Researchers have identified a new set of blood types

If the AWO and the Resus systems are the most famous and Bristol University has discovered a new blood group system called Er, which is now the 44th blood group system.

Unfortunately, the unfortunate circumstances led to this discovery: the unborn child had signs of distress, so the medical team of the British hospital to which the mother had been admitted decided to conduct an emergency caesarean section before the deadline; unfortunately, the child died of brain haemorrhage despite the team ' s efforts and blood transfusions; in an investigation into the cause of death, the doctors realized that the mother ' s blood contained strange antibodies; her blood sample was sent to the Bristol lab.

Researchers found that blood was extremely rare, potentially incompatible with the child's blood, so the mother's immune system could produce antibodies against the blood of her child, who unfortunately crossed the placental barrier, a rare disease called the hemolic disease of a newborn, which is defined as the destruction of a child's erythrocytes by mother's antibodies, and the woman's blood was different from the blood of her child by a special protein present on the surface of her erythrocytes.

Two rare forms causing serious illness

The antigens that distinguish erythrocytes are absolutely decisive in blood transfusion: if the blood is incompatible with the blood of the recipient, his or her immune system will immediately view these antigens as alien to the body and attack them; for this reason, some specialist researchers are now carefully examining every blood sample that has been found to be "unnormal", and over the past decade, a dozen new blood group systems have been discovered.

Nearly 40 years ago, a new highly infectious antigen called Era was discovered, but the molecular basis of this antigen, as well as two other members of the Er blood group collection that was later discovered, has not yet been clarified.

Not only were researchers able to characterize the genetic background of these three antigens, but they also identified two new antigens from the same "family" called Er4 and Er5 that are very rare, so these five antigens make it possible to create a completely new blood group system. "," says Nicole Thornton from NHSBT's International Blood Reference Laboratory.
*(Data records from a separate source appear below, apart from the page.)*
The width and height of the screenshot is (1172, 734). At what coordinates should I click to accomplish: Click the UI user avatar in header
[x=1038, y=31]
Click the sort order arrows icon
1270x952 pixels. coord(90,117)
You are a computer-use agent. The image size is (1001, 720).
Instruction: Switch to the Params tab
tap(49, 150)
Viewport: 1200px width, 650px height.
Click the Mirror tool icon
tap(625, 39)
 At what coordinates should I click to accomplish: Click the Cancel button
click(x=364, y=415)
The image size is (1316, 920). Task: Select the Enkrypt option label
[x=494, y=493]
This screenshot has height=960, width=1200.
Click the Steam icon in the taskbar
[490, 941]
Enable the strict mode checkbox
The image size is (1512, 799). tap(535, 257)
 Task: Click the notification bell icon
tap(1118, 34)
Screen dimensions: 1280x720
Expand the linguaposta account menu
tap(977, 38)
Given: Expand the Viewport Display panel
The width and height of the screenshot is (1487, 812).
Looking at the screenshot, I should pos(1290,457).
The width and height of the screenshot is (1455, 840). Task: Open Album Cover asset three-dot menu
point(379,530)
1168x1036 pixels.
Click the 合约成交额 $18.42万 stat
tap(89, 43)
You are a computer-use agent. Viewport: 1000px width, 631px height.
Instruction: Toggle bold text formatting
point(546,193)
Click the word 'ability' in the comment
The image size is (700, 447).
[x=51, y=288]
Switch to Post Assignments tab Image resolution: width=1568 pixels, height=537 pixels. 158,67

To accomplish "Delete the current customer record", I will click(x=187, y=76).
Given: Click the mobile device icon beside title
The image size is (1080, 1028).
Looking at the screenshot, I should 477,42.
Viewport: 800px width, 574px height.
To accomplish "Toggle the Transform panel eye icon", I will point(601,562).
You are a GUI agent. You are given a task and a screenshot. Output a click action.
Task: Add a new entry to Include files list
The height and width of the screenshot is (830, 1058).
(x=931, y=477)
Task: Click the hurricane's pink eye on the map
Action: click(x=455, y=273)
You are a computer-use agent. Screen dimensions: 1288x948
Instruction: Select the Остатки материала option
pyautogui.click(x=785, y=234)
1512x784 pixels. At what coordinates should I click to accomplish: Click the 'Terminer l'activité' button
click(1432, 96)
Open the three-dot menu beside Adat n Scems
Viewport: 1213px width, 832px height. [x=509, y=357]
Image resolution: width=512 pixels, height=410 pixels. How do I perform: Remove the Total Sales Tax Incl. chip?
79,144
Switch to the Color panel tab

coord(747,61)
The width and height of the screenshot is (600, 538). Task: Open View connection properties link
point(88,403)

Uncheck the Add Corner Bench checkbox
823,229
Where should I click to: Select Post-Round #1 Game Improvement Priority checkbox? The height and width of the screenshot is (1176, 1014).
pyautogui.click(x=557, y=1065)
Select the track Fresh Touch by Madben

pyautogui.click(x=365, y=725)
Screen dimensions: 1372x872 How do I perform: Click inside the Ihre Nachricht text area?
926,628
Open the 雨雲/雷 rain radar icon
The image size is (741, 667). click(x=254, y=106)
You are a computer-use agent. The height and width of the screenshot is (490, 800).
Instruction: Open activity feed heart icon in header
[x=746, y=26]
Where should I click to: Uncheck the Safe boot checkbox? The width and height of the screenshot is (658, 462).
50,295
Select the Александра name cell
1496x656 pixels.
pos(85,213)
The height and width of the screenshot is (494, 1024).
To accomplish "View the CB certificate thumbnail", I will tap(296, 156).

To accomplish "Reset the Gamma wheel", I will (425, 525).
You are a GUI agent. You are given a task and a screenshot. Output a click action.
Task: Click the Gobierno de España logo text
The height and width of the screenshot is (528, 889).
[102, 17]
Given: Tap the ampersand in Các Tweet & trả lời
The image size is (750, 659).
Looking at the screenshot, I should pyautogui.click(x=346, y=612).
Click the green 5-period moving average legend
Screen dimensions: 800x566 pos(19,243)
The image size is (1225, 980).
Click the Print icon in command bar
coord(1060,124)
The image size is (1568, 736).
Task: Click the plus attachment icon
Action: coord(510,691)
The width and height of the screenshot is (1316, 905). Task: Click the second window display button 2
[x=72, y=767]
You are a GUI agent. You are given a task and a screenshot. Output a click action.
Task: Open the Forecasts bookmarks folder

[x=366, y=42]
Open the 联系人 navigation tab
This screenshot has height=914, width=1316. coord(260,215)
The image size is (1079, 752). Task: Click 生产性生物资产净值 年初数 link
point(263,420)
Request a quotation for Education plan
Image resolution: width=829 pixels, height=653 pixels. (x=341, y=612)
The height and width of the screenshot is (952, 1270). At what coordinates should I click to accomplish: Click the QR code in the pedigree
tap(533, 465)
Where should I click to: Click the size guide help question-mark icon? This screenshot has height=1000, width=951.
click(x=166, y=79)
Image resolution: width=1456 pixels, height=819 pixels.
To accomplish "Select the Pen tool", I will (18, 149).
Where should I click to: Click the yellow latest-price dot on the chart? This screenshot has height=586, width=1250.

Recently discovered blood groups, Er4 and Er5, are rare but unfortunately cause of hemolytic neonatal disease, and two patients whose cases have been examined have lost their children for this reason.

The team identified the Piezo1 protein, which plays an important role in many biological processes, such as the blood group carrier of this system. The mutations in the PIEZO1 gene encoding this protein are the source of various ER antigens. "," reported researchers in the magazine Blood.

These genetic variations replace certain amino acids that make up Piezo1 proteins in a small number of people. As a result, blood cells containing the most common Piezo1 protein are considered to be alien to the immune system. There are currently five possible variations of Piezo1 protein on the surface of the erythrocyte, which may lead to incompatibility.

But it is possible that other genetic mutations associated with this rare blood have yet to be detected. The American team from the New York blood center is also interested in the blood group Er and has additional blood samples that appear to have been obtained from people with a rare group of Er. Research by the British team may soon produce other variations.

At the same time, the discovery will allow for the development of new tests to identify people with unusual blood groups in order to provide the best medical care, and will also enable early detection and treatment of problems of incompatibility between pregnant women and their children.

The results of this study are likely to be used to formally define a new blood group determination system later this year at a meeting of the International Society for Blood Transfusion.